-------- INPUT ROWS --------

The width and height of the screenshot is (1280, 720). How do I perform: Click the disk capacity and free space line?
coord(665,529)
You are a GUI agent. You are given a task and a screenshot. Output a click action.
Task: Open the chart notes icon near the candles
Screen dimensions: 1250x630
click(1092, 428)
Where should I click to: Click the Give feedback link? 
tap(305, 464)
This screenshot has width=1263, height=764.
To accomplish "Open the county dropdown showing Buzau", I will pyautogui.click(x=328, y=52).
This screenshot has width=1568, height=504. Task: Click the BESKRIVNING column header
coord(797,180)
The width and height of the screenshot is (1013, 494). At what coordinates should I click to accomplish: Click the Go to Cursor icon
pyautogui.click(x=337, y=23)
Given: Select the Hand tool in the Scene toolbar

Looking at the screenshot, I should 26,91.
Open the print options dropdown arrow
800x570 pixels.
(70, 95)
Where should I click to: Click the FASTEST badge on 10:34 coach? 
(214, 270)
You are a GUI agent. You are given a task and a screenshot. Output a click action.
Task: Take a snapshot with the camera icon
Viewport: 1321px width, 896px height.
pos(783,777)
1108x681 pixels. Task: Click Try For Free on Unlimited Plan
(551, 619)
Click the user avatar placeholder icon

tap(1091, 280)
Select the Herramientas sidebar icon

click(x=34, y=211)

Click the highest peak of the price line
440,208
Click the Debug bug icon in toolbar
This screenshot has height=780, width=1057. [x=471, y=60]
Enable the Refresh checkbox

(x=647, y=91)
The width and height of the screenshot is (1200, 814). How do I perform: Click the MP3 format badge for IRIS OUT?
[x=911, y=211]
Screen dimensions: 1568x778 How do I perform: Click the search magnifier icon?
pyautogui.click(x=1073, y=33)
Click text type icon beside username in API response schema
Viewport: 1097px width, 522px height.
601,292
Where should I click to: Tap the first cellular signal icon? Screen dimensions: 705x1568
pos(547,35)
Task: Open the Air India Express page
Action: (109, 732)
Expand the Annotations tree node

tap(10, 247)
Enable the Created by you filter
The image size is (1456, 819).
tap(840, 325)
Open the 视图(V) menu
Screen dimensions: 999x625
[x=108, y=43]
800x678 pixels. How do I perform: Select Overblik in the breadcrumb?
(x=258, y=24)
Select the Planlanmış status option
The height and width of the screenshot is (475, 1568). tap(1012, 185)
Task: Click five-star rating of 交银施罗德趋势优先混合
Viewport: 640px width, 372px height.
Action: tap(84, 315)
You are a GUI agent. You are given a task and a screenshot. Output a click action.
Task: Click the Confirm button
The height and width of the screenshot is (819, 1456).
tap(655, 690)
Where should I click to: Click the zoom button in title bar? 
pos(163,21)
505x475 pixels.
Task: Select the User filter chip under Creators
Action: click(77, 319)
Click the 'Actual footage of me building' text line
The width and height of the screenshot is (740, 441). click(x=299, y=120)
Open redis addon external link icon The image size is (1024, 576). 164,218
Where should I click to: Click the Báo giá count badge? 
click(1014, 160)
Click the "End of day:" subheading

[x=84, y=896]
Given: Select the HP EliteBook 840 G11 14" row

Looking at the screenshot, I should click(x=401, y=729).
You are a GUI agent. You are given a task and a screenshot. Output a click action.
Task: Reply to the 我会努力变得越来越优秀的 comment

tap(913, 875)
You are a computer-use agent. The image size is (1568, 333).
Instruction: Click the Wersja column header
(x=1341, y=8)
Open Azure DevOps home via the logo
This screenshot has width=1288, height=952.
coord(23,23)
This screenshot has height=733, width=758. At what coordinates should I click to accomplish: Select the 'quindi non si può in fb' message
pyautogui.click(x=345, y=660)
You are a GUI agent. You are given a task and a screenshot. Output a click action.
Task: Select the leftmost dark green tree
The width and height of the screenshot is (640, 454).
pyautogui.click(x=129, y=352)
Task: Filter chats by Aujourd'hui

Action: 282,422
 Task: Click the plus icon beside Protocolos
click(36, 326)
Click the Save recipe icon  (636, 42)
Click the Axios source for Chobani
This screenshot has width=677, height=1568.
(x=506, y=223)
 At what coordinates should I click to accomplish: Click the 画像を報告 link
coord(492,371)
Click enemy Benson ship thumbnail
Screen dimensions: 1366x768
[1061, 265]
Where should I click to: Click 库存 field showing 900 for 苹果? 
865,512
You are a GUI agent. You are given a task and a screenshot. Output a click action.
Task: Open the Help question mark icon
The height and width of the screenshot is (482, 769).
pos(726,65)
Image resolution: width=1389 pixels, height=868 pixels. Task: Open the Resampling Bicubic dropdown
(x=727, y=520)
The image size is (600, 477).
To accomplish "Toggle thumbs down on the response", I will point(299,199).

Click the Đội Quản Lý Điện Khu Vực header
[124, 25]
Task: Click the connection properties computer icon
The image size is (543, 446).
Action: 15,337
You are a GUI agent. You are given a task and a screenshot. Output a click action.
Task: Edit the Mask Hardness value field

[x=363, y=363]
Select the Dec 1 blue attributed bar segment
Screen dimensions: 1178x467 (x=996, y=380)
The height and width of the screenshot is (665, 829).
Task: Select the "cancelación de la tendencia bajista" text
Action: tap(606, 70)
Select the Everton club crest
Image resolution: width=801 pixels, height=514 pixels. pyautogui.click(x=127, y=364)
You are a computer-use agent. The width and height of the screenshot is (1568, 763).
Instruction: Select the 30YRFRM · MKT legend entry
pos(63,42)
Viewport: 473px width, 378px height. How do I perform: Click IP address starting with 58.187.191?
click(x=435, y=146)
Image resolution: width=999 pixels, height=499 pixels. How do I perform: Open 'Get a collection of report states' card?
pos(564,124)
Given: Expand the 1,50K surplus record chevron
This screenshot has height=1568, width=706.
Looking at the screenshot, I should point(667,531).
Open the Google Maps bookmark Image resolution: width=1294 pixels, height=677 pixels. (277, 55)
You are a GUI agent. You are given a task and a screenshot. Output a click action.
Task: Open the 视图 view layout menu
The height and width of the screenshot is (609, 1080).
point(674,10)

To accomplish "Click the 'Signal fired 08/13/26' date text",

--------

▶ _WORK TO COMPLETE_
Can you copy out the full listing above, keeping every line as it stands?

▶ _EXERCISE ANSWER_
The width and height of the screenshot is (1280, 720). How do I perform: Click the disk capacity and free space line?
coord(665,529)
You are a GUI agent. You are given a task and a screenshot. Output a click action.
Task: Open the chart notes icon near the candles
Screen dimensions: 1250x630
click(1092, 428)
Where should I click to: Click the Give feedback link? 
tap(305, 464)
This screenshot has width=1263, height=764.
To accomplish "Open the county dropdown showing Buzau", I will pyautogui.click(x=328, y=52).
This screenshot has width=1568, height=504. Task: Click the BESKRIVNING column header
coord(797,180)
The width and height of the screenshot is (1013, 494). At what coordinates should I click to accomplish: Click the Go to Cursor icon
pyautogui.click(x=337, y=23)
Given: Select the Hand tool in the Scene toolbar

Looking at the screenshot, I should 26,91.
Open the print options dropdown arrow
800x570 pixels.
(70, 95)
Where should I click to: Click the FASTEST badge on 10:34 coach? 
(214, 270)
You are a GUI agent. You are given a task and a screenshot. Output a click action.
Task: Take a snapshot with the camera icon
Viewport: 1321px width, 896px height.
pos(783,777)
1108x681 pixels. Task: Click Try For Free on Unlimited Plan
(551, 619)
Click the user avatar placeholder icon

tap(1091, 280)
Select the Herramientas sidebar icon

click(x=34, y=211)

Click the highest peak of the price line
440,208
Click the Debug bug icon in toolbar
This screenshot has height=780, width=1057. [x=471, y=60]
Enable the Refresh checkbox

(x=647, y=91)
The width and height of the screenshot is (1200, 814). How do I perform: Click the MP3 format badge for IRIS OUT?
[x=911, y=211]
Screen dimensions: 1568x778 How do I perform: Click the search magnifier icon?
pyautogui.click(x=1073, y=33)
Click text type icon beside username in API response schema
Viewport: 1097px width, 522px height.
601,292
Where should I click to: Tap the first cellular signal icon? Screen dimensions: 705x1568
pos(547,35)
Task: Open the Air India Express page
Action: (109, 732)
Expand the Annotations tree node

tap(10, 247)
Enable the Created by you filter
The image size is (1456, 819).
tap(840, 325)
Open the 视图(V) menu
Screen dimensions: 999x625
[x=108, y=43]
800x678 pixels. How do I perform: Select Overblik in the breadcrumb?
(x=258, y=24)
Select the Planlanmış status option
The height and width of the screenshot is (475, 1568). tap(1012, 185)
Task: Click five-star rating of 交银施罗德趋势优先混合
Viewport: 640px width, 372px height.
Action: tap(84, 315)
You are a GUI agent. You are given a task and a screenshot. Output a click action.
Task: Click the Confirm button
The height and width of the screenshot is (819, 1456).
tap(655, 690)
Where should I click to: Click the zoom button in title bar? 
pos(163,21)
505x475 pixels.
Task: Select the User filter chip under Creators
Action: click(77, 319)
Click the 'Actual footage of me building' text line
The width and height of the screenshot is (740, 441). click(x=299, y=120)
Open redis addon external link icon The image size is (1024, 576). 164,218
Where should I click to: Click the Báo giá count badge? 
click(1014, 160)
Click the "End of day:" subheading

[x=84, y=896]
Given: Select the HP EliteBook 840 G11 14" row

Looking at the screenshot, I should click(x=401, y=729).
You are a GUI agent. You are given a task and a screenshot. Output a click action.
Task: Reply to the 我会努力变得越来越优秀的 comment

tap(913, 875)
You are a computer-use agent. The image size is (1568, 333).
Instruction: Click the Wersja column header
(x=1341, y=8)
Open Azure DevOps home via the logo
This screenshot has width=1288, height=952.
coord(23,23)
This screenshot has height=733, width=758. At what coordinates should I click to accomplish: Select the 'quindi non si può in fb' message
pyautogui.click(x=345, y=660)
You are a GUI agent. You are given a task and a screenshot. Output a click action.
Task: Select the leftmost dark green tree
The width and height of the screenshot is (640, 454).
pyautogui.click(x=129, y=352)
Task: Filter chats by Aujourd'hui

Action: 282,422
 Task: Click the plus icon beside Protocolos
click(36, 326)
Click the Save recipe icon  (636, 42)
Click the Axios source for Chobani
This screenshot has width=677, height=1568.
(x=506, y=223)
 At what coordinates should I click to accomplish: Click the 画像を報告 link
coord(492,371)
Click enemy Benson ship thumbnail
Screen dimensions: 1366x768
[1061, 265]
Where should I click to: Click 库存 field showing 900 for 苹果? 
865,512
You are a GUI agent. You are given a task and a screenshot. Output a click action.
Task: Open the Help question mark icon
The height and width of the screenshot is (482, 769).
pos(726,65)
Image resolution: width=1389 pixels, height=868 pixels. Task: Open the Resampling Bicubic dropdown
(x=727, y=520)
The image size is (600, 477).
To accomplish "Toggle thumbs down on the response", I will point(299,199).

Click the Đội Quản Lý Điện Khu Vực header
[124, 25]
Task: Click the connection properties computer icon
The image size is (543, 446).
Action: 15,337
You are a GUI agent. You are given a task and a screenshot. Output a click action.
Task: Edit the Mask Hardness value field

[x=363, y=363]
Select the Dec 1 blue attributed bar segment
Screen dimensions: 1178x467 (x=996, y=380)
The height and width of the screenshot is (665, 829).
Task: Select the "cancelación de la tendencia bajista" text
Action: tap(606, 70)
Select the Everton club crest
Image resolution: width=801 pixels, height=514 pixels. pyautogui.click(x=127, y=364)
You are a computer-use agent. The width and height of the screenshot is (1568, 763).
Instruction: Select the 30YRFRM · MKT legend entry
pos(63,42)
Viewport: 473px width, 378px height. How do I perform: Click IP address starting with 58.187.191?
click(x=435, y=146)
Image resolution: width=999 pixels, height=499 pixels. How do I perform: Open 'Get a collection of report states' card?
pos(564,124)
Given: Expand the 1,50K surplus record chevron
This screenshot has height=1568, width=706.
Looking at the screenshot, I should point(667,531).
Open the Google Maps bookmark Image resolution: width=1294 pixels, height=677 pixels. (277, 55)
You are a GUI agent. You are given a task and a screenshot. Output a click action.
Task: Open the 视图 view layout menu
The height and width of the screenshot is (609, 1080).
point(674,10)

To accomplish "Click the 'Signal fired 08/13/26' date text",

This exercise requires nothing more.